With the line containing "Maison Autonome (164, 2131)" as the start and the line containing "Piscine Coque (41, 2117)" as the end, transcribe that span of the entries below exactly, including both.

# MATERIAL FOR THIS TASK

== == ==

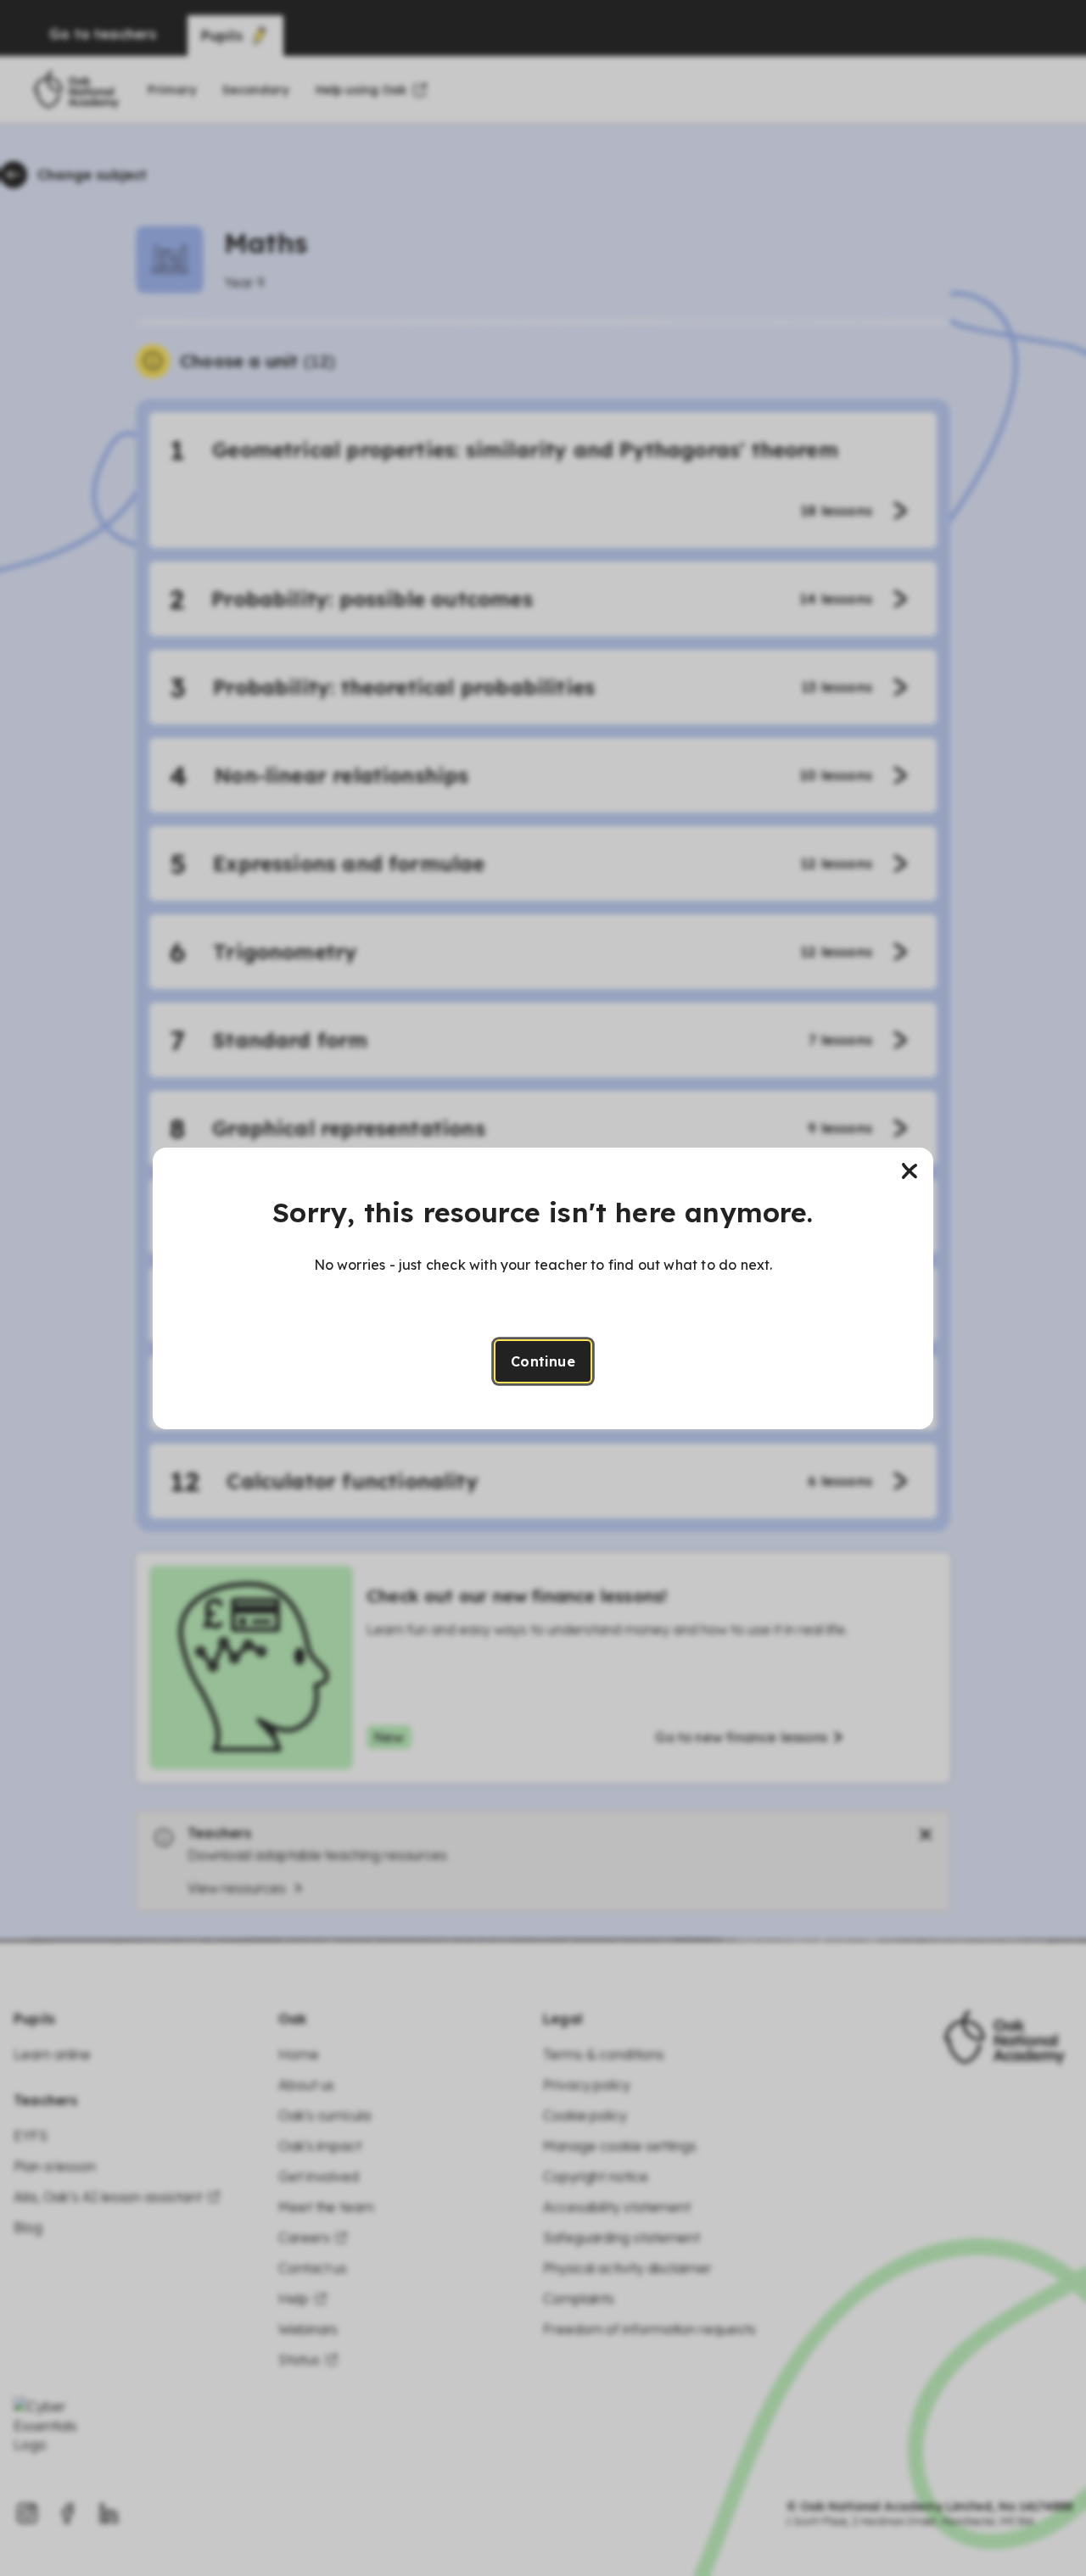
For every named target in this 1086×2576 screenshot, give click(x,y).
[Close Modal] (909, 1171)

== == ==

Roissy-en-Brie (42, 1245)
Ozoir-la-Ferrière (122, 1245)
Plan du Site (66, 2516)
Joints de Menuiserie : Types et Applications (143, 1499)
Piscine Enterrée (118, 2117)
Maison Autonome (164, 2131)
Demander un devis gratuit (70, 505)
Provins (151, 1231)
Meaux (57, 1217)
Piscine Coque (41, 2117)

== == ==

# ANSWER TO THIS PROBLEM
Maison Autonome (164, 2131)
Demander un devis gratuit (70, 505)
Provins (151, 1231)
Meaux (57, 1217)
Piscine Coque (41, 2117)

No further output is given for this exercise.